What does this imply on the level of concrete practice? It means that the libertarian problematic in the field of action and organization is above all a problematic of social regeneration. Confronted with the final truths of Western civilization—disintegration, atomization, egoism, and domination—the libertarian movement must place the highest priority on creating libertarian (and even more, communitarian) patterns of interaction at the most basic level, the affinity group. This means that organizations like anarcho-syndicalist unions and anarchist federations will, at best, remain incapable of social transformation, and, at worst, become frameworks for reproducing the system of domination, unless they are rooted in a firmly established libertarian culture, in libertarian human relationships, and in a libertarian perception of reality.
The problem is thus in a sense to again take up the task of the counterculture of the 60’s, but this time within the context of a self-conscious libertarian cultural movement. None of the concerns of the 60’s have lost their relevance. Therefore, the movement must not only be firmly rooted in the affinity group, and concern itself with the development of libertarian primary relationships, but it must also strive toward building a larger cultural and organizational structure. While discarding the fatal illusion that any mere organizational form can lead to liberatory social transformation, it must regenerate the impulse toward the establishment of cooperatives, collectives and communes as necessary elements in the evolution of a libertarian culture. It will continue the development and application of decentralist, liberatory technology. It will once more grasp the centrality of libertarian education, an area of the most advanced libertarian practice from the time of Tolstoi to the most mature and historically conscious experiments of the 60’s. And it will never forget the importance of the aesthetic dimension, continuing the rich tradition of libertarian self-expression, for anarchism is as much as anything the synthesis of art and life, and as Murray Bookchin has said, the conception of the community as a work of art.

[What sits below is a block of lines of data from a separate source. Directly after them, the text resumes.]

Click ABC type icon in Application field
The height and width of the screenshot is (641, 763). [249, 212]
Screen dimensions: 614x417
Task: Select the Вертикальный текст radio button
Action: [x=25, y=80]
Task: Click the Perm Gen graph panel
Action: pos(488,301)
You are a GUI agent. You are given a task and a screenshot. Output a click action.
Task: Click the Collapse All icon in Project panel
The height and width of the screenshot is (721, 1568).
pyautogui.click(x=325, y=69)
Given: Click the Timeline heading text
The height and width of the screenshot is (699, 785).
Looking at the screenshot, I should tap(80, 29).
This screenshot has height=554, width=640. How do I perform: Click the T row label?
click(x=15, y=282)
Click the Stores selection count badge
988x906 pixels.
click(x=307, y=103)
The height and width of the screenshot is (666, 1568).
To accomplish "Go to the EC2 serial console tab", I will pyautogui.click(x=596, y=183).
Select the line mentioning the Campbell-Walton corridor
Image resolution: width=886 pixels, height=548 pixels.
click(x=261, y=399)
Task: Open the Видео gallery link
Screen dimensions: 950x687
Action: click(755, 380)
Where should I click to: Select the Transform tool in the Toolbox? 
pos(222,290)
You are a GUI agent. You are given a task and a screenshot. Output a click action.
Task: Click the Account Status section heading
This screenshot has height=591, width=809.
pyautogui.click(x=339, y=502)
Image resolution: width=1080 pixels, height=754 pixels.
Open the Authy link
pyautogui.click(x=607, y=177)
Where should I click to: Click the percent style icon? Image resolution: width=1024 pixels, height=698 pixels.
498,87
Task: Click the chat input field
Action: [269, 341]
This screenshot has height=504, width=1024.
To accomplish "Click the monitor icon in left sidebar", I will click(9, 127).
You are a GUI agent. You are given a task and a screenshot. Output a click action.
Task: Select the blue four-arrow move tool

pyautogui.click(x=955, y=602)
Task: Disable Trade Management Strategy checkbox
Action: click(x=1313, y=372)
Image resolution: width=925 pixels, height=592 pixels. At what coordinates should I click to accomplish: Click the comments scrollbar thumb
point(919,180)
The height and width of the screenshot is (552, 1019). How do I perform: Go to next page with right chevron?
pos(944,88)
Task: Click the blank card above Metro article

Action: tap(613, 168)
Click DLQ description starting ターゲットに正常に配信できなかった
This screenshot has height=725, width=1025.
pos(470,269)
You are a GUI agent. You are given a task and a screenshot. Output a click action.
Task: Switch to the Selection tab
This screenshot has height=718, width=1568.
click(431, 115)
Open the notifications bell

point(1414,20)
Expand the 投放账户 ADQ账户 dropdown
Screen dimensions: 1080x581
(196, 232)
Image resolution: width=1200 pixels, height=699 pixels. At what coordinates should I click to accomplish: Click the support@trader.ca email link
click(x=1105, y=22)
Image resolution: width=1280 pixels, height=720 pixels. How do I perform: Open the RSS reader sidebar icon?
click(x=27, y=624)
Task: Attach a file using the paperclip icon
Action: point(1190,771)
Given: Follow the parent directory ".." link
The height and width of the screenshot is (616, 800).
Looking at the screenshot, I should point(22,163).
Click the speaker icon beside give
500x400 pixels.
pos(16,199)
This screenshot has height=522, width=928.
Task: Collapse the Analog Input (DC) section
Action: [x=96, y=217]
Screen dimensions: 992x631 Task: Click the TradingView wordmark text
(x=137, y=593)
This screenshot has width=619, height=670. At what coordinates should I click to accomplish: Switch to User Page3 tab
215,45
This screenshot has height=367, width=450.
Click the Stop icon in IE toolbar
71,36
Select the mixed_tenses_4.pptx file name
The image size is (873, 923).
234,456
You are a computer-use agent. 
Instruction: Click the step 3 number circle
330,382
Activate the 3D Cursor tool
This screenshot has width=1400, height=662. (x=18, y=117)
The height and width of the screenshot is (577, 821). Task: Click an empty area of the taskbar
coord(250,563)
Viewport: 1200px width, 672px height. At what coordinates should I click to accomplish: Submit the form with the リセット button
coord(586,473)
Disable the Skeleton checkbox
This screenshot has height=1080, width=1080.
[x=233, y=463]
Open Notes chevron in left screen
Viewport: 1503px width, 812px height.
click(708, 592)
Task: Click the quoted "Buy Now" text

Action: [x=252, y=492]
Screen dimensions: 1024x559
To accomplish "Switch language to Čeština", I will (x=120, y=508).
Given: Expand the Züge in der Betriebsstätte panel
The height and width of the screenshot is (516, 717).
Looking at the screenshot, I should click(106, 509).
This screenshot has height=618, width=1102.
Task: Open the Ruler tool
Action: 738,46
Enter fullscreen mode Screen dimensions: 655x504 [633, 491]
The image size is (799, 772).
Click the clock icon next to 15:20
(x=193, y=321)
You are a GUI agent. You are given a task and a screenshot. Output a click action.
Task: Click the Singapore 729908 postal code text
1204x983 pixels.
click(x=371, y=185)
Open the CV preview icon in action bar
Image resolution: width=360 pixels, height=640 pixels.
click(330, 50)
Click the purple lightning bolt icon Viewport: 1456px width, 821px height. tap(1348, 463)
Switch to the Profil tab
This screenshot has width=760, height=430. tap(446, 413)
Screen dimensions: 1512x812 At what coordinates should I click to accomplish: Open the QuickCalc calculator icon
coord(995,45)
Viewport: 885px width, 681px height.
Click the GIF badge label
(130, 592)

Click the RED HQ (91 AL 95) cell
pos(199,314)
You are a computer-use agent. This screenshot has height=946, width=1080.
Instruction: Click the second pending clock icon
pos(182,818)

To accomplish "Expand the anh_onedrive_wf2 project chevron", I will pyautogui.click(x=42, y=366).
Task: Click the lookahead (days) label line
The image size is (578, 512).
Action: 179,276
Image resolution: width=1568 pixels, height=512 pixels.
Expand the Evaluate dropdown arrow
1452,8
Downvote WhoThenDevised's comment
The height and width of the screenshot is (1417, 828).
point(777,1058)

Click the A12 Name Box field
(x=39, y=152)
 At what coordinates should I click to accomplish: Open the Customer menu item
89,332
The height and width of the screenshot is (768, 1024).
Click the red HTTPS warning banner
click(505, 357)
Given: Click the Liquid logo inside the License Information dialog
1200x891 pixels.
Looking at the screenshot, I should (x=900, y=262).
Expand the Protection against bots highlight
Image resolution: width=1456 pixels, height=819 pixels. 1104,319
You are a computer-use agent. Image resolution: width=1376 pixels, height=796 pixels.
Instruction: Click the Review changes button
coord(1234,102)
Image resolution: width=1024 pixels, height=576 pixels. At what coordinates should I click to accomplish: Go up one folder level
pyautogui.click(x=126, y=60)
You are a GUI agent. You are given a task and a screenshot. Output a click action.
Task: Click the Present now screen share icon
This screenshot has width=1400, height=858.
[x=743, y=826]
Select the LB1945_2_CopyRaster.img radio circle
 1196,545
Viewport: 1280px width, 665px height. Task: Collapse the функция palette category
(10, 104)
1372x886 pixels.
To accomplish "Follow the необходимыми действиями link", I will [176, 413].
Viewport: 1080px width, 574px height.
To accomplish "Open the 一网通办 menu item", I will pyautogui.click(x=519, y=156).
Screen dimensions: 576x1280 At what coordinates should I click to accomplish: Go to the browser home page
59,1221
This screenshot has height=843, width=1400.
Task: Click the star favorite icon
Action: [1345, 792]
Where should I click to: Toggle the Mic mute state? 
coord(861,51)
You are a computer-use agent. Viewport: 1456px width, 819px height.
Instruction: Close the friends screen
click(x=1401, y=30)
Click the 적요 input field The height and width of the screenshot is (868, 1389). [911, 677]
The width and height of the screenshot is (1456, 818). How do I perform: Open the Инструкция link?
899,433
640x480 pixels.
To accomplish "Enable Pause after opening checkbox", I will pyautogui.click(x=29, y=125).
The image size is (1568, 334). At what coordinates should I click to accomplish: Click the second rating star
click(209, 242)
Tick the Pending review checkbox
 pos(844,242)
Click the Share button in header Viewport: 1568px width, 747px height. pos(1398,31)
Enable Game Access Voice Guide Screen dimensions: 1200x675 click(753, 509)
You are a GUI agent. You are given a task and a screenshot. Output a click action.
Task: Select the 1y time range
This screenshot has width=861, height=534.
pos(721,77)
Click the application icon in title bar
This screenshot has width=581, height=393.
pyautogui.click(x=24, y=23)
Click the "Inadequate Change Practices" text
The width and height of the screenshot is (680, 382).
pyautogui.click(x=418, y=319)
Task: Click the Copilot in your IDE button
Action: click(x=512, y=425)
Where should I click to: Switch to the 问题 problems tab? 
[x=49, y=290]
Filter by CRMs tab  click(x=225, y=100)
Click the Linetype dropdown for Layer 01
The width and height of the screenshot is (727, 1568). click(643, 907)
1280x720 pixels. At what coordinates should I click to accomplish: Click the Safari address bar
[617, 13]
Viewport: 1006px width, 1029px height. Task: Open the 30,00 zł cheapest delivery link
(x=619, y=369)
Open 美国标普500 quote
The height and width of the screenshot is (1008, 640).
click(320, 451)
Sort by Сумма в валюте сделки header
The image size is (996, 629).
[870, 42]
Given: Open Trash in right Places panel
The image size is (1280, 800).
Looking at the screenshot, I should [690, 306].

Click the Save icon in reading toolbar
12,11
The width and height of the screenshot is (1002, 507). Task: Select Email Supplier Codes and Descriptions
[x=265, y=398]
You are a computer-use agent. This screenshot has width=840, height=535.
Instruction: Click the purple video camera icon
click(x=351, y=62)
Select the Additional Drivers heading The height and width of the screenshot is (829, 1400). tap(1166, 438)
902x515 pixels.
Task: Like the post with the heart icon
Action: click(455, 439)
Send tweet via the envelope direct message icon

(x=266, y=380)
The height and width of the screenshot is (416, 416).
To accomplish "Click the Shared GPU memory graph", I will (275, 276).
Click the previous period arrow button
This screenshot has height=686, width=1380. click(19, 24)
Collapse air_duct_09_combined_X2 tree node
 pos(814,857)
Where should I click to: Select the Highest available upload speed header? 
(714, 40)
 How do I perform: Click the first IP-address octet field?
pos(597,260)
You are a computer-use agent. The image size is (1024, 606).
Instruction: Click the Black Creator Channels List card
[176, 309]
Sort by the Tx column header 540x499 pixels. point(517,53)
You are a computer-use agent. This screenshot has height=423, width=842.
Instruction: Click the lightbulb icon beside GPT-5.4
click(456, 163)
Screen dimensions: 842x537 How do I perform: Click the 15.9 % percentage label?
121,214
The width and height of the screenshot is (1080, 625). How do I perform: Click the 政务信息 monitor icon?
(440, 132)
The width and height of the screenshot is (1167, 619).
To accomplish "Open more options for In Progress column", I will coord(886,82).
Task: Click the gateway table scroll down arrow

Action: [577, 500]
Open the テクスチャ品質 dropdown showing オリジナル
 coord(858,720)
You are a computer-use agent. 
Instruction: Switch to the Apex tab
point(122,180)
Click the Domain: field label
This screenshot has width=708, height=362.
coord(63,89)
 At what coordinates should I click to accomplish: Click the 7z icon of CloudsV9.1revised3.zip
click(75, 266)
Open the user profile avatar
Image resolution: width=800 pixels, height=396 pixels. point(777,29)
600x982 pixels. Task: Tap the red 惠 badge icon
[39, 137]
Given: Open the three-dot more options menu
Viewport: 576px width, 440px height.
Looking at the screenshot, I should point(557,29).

In this confrontation between the values of egoism, commodification, and domination and those of libertarian communalisrn the struggle is no longer a struggle of classes in the traditional sense. It is rather a struggle of the community against class society, the society of division, the society of domination. It is therefore not the struggle of socialist worker to succeed the bourgeois individual as the subject of history. Rather it is the emergence of the person, the organic social self, who must through social, communal sell-realization combat those forces and ideologies which reduce this self to asociality (individualism, privatism) or being a producer (productivism).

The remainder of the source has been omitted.